Task item ->
I'd like the data below restated word for word, with the pictures left out.

Working data ->

▬▬▬

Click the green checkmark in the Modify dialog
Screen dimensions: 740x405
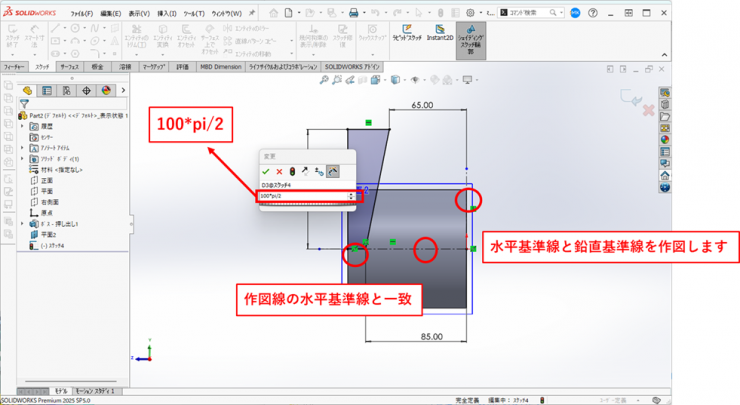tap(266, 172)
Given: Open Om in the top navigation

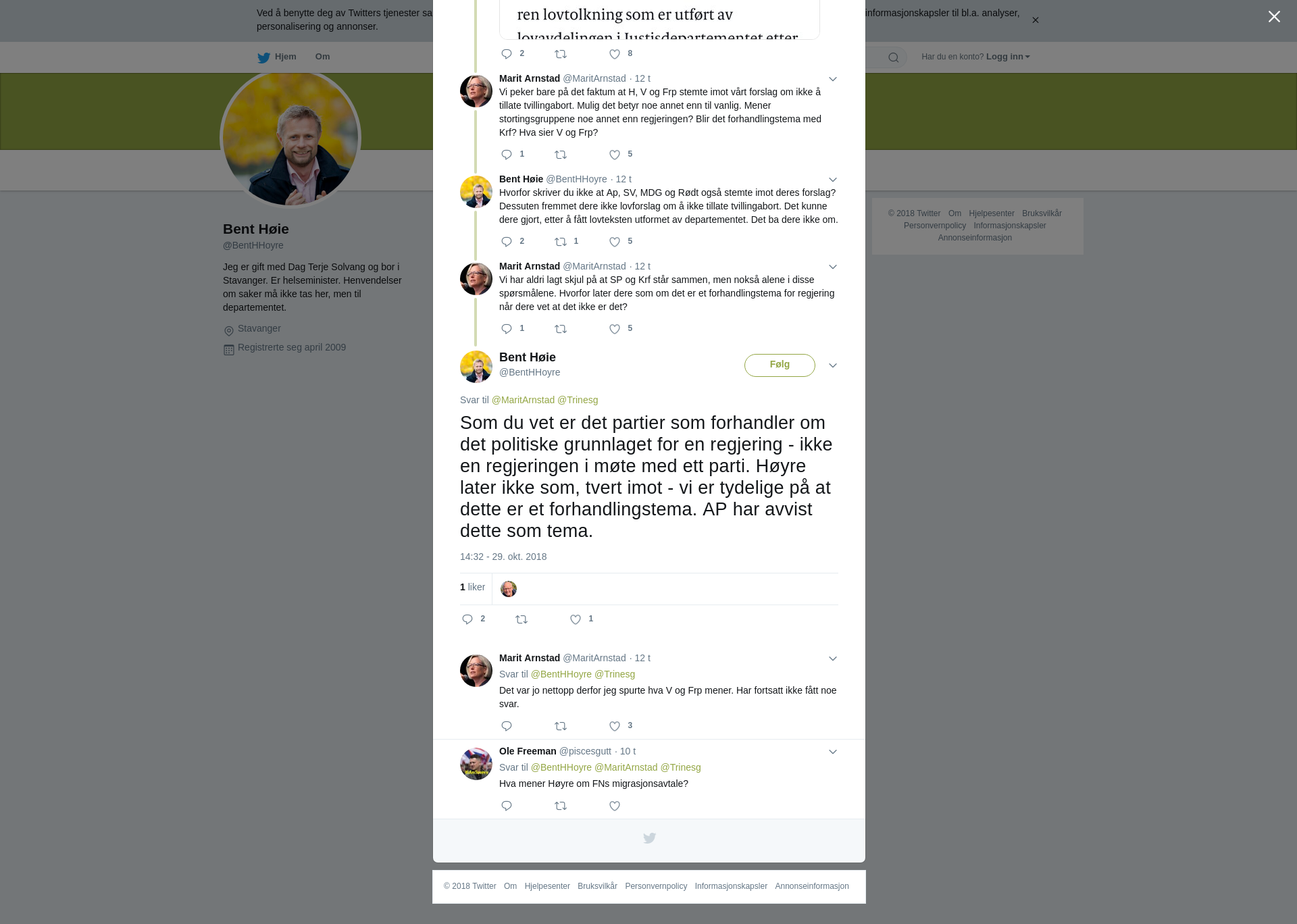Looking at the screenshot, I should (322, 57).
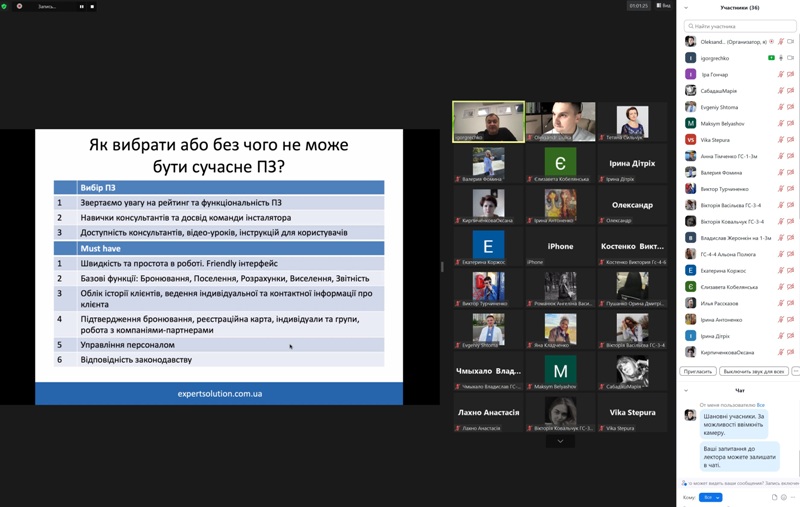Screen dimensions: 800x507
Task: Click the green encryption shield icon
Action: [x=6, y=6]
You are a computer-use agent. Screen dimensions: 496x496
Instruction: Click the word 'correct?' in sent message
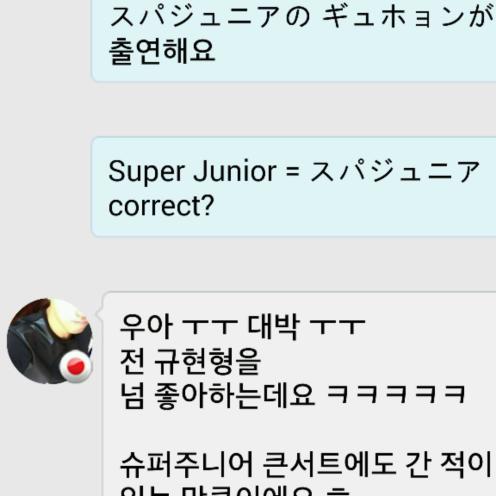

▬▬▬

Response to the task ->
Click the green checkmark in the Modify dialog
Screen dimensions: 740x405
tap(266, 172)
Given: Open Om in the top navigation

Looking at the screenshot, I should (322, 57).
Screen dimensions: 800x507
Task: Click the green encryption shield icon
Action: [x=6, y=6]
You are a computer-use agent. Screen dimensions: 496x496
Instruction: Click the word 'correct?' in sent message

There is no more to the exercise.